Exact reproduction is required for all entries.

RECORDED DATA START

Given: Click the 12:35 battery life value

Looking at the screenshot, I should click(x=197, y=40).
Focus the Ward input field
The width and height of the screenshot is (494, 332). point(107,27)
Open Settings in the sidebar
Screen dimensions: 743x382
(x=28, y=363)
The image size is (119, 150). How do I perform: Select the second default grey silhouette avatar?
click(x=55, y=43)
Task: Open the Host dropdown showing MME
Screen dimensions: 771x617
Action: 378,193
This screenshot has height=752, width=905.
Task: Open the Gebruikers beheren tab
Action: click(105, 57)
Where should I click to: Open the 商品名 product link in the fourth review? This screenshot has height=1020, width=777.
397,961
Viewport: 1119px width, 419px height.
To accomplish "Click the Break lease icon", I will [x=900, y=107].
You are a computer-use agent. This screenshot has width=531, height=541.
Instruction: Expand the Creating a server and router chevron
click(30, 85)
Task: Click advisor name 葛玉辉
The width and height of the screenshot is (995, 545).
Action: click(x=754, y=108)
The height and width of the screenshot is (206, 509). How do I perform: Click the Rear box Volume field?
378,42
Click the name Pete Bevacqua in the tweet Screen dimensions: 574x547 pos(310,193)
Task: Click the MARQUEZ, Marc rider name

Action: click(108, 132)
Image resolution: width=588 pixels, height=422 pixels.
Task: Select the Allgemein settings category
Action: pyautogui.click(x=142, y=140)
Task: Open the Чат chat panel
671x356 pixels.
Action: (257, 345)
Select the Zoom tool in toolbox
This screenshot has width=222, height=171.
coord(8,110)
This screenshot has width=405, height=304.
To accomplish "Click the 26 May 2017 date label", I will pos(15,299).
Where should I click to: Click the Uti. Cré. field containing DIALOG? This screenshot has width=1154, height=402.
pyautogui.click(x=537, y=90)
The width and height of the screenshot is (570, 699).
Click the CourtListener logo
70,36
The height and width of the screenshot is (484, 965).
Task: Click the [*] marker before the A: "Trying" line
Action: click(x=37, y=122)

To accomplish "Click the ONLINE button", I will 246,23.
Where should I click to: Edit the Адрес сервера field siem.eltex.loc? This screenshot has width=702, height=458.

RECORDED DATA END

§ OUTPUT OF THE EXERCISE
Given: Click the 12:35 battery life value

Looking at the screenshot, I should click(x=197, y=40).
Focus the Ward input field
The width and height of the screenshot is (494, 332). point(107,27)
Open Settings in the sidebar
Screen dimensions: 743x382
(x=28, y=363)
The image size is (119, 150). How do I perform: Select the second default grey silhouette avatar?
click(x=55, y=43)
Task: Open the Host dropdown showing MME
Screen dimensions: 771x617
Action: 378,193
This screenshot has height=752, width=905.
Task: Open the Gebruikers beheren tab
Action: click(105, 57)
Where should I click to: Open the 商品名 product link in the fourth review? This screenshot has height=1020, width=777.
397,961
Viewport: 1119px width, 419px height.
To accomplish "Click the Break lease icon", I will [x=900, y=107].
You are a computer-use agent. This screenshot has width=531, height=541.
Instruction: Expand the Creating a server and router chevron
click(30, 85)
Task: Click advisor name 葛玉辉
The width and height of the screenshot is (995, 545).
Action: click(x=754, y=108)
The height and width of the screenshot is (206, 509). How do I perform: Click the Rear box Volume field?
378,42
Click the name Pete Bevacqua in the tweet Screen dimensions: 574x547 pos(310,193)
Task: Click the MARQUEZ, Marc rider name

Action: click(108, 132)
Image resolution: width=588 pixels, height=422 pixels.
Task: Select the Allgemein settings category
Action: pyautogui.click(x=142, y=140)
Task: Open the Чат chat panel
671x356 pixels.
Action: (257, 345)
Select the Zoom tool in toolbox
This screenshot has width=222, height=171.
coord(8,110)
This screenshot has width=405, height=304.
To accomplish "Click the 26 May 2017 date label", I will pos(15,299).
Where should I click to: Click the Uti. Cré. field containing DIALOG? This screenshot has width=1154, height=402.
pyautogui.click(x=537, y=90)
The width and height of the screenshot is (570, 699).
Click the CourtListener logo
70,36
The height and width of the screenshot is (484, 965).
Task: Click the [*] marker before the A: "Trying" line
Action: click(x=37, y=122)

To accomplish "Click the ONLINE button", I will 246,23.
Where should I click to: Edit the Адрес сервера field siem.eltex.loc? This screenshot has width=702, height=458.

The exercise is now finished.